**Task to carry out:**
Could you write out every record below exactly, leaving out any pictures?

**Data excerpts:**
>>>

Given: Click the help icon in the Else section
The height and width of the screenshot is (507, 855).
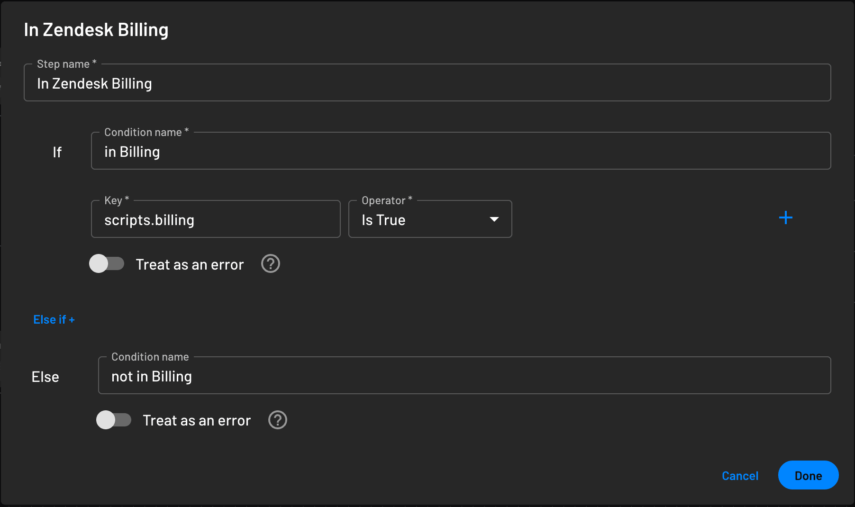Looking at the screenshot, I should pos(277,420).
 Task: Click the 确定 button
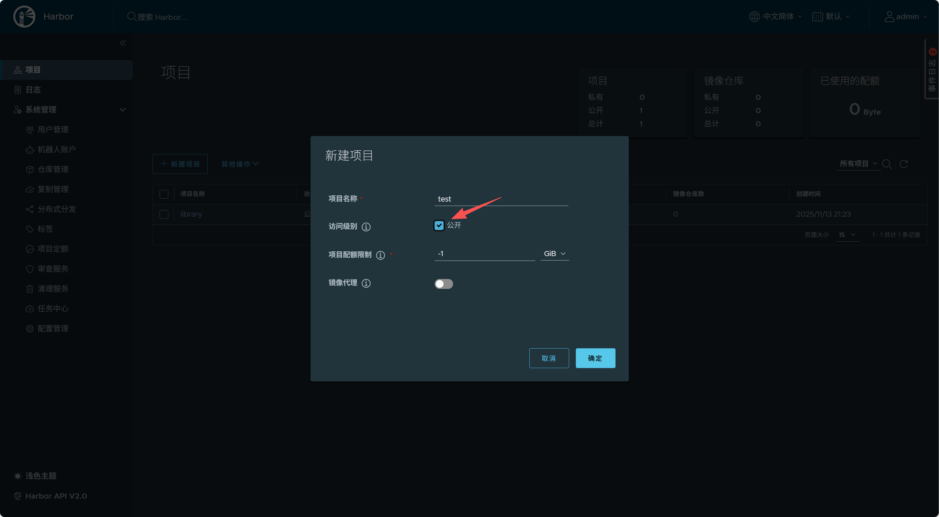click(x=595, y=358)
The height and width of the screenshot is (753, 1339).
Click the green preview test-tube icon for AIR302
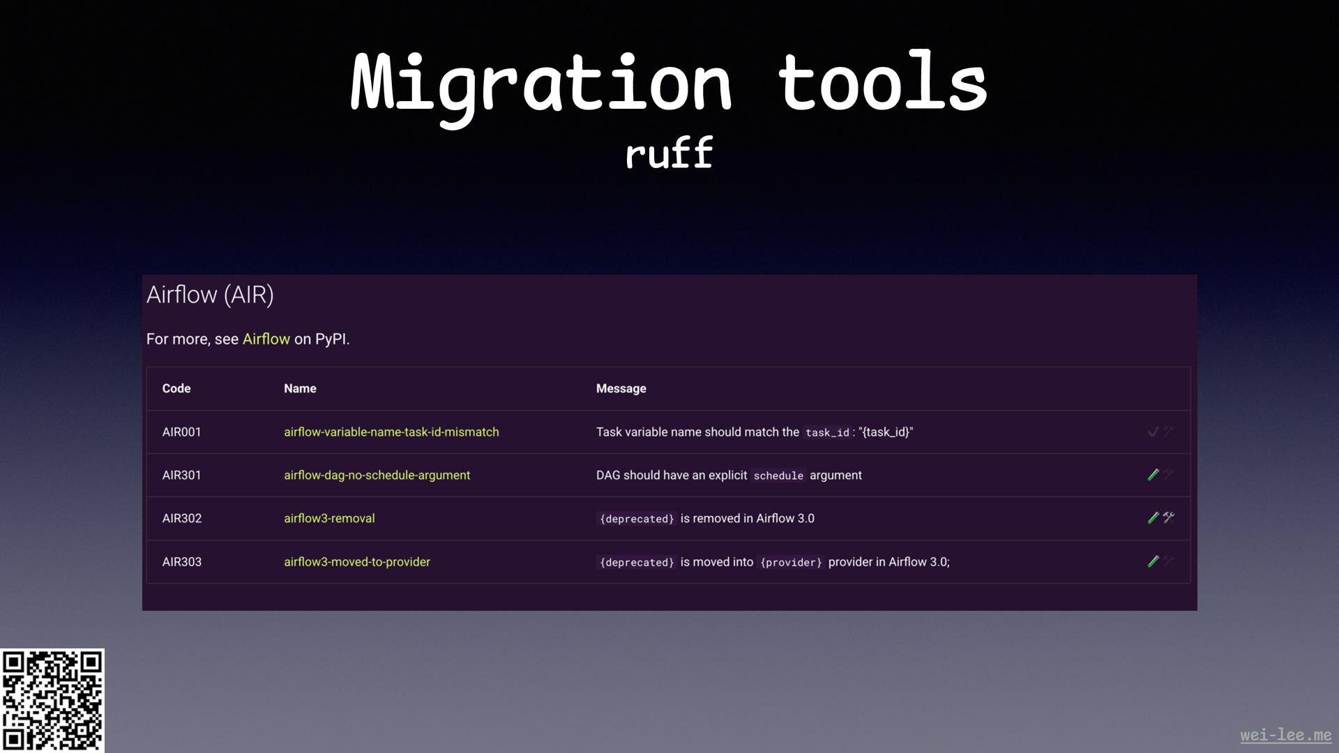tap(1153, 518)
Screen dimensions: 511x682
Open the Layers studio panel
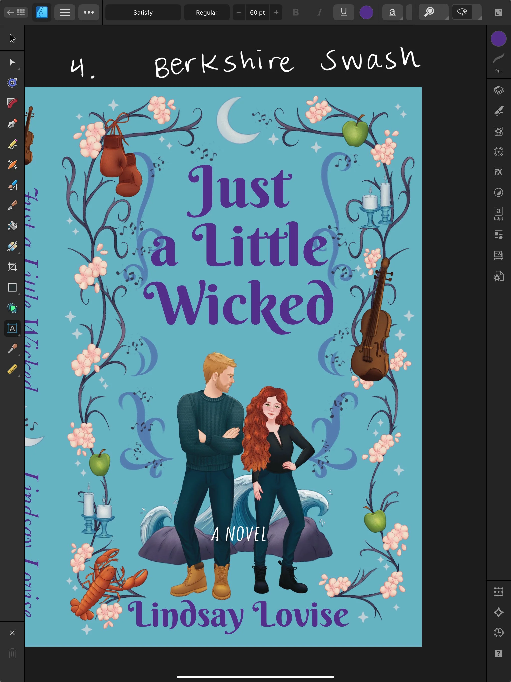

<<<

**Your solution:**
Given: Click the help icon in the Else section
The height and width of the screenshot is (507, 855).
Looking at the screenshot, I should pos(277,420).
 Task: Click the 确定 button
click(x=595, y=358)
The height and width of the screenshot is (753, 1339).
Click the green preview test-tube icon for AIR302
tap(1153, 518)
Screen dimensions: 511x682
Open the Layers studio panel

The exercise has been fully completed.